Esse conjunto de requisitos que o paradigma neoliberal impõe ao campo educativo se articula a outro requisito estrutural: o encolhimento, tendendo ao aniquilamento, do setor público. Nesse cenário, em que prima o privado sobre o público, o individual sobre o coletivo, não há espaço para uma cidadania ativa e nem sequer para um horizonte de realização de direitos, mas apenas o estabelecimento de relações entre clientes e prestadores de serviços. É assim que vai desaparecendo a noção de Estado como garante de direitos, que deve prestar contas à cidadania, e se difunde, a partir da concepção de liberdade de escolha e satisfação do cliente, a idéia de que os serviços têm que prestar contas aos seus clientes. Na área educativa, a escola prestadora de serviço e as famílias clientes rompem a coluna vertebral da gestão democrática, da aliança e cooperação entre os três sujeitos principais da comunidade educativa: estudantes, profissionais da educação e famílias.
Por outro lado, o encolhimento do setor público vem acompanhado por uma intolerância ao debate e à participação social, de modo que vemos, em nosso continente, uma crescente criminalização dos movimentos sociais, e no que se refere ao campo educativo, de estudantes, professores e professoras.
As lutas dos movimentos sociais pelo direito à educação devem, portanto, situar-se e articular-se a lutas mais amplas, de democratização, de Estados como garantes de direitos, de mudanças profundas de paradigmas de viver, que tenham bases e que apontem a horizontes onde a humanidade dos seres humanos e sua dignidade estejam no centro e onde a educação seja meio e fim para isso. Zygmunt Bauman sublinha a importância da educação na construção de uma nova cidadania, o que implica em resistir à crescente individualização de nossa modernidade líquida[1], que aniquila o sentido do público e o reconhecimento das pessoas como sujeitos de direitos, dotados de poder e capazes de promover justiça.

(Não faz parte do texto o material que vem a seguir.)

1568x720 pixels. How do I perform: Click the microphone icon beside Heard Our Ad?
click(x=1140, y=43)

As lutas coletivas de movimentos sociais e de redes de organizações que se articulam na defesa do respeito, proteção e realização do direito humano à educação têm sido absolutamente fundamentais em resistir e avançar nesse sentido. Todas as conquistas alcançadas em matéria de direitos humanos são fruto de lutas sociais que têm história. A ação coletiva que realizam esses movimentos e redes, sua maneira de agir a partir do debate, do diálogo, da articulação dos diferentes, da promoção do pensamento crítico, são em si mesmo o início do caminho para um paradigma alternativo ao que hoje se apresenta como hegemônico.

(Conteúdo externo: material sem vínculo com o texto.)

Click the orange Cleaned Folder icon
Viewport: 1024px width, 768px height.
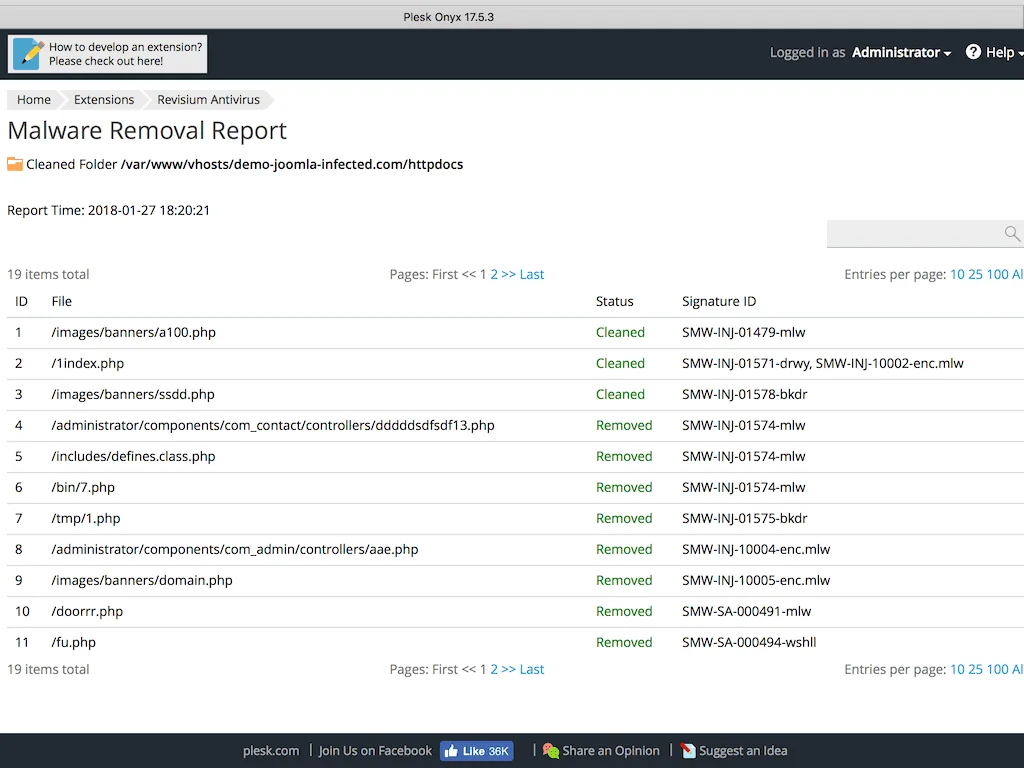tap(15, 164)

Recentemente, o mundo vem acompanhando as mobilizações estudantis de nossa região e especialmente as do Chile, que clamam pelo reconhecimento da educação como direito humano fundamental e do Estado como seu garante. Essas mobilizações ocuparam o espaço público com debate, com expressão e com cidadania ativa, assinalando que o espaço público deve ser recuperado, que as lutas por direitos e por democracia vão de mãos dadas, que o que é humano em nós não vai se entregar e que, mesmo em um cenário hostil, a resistência insiste e se impõe.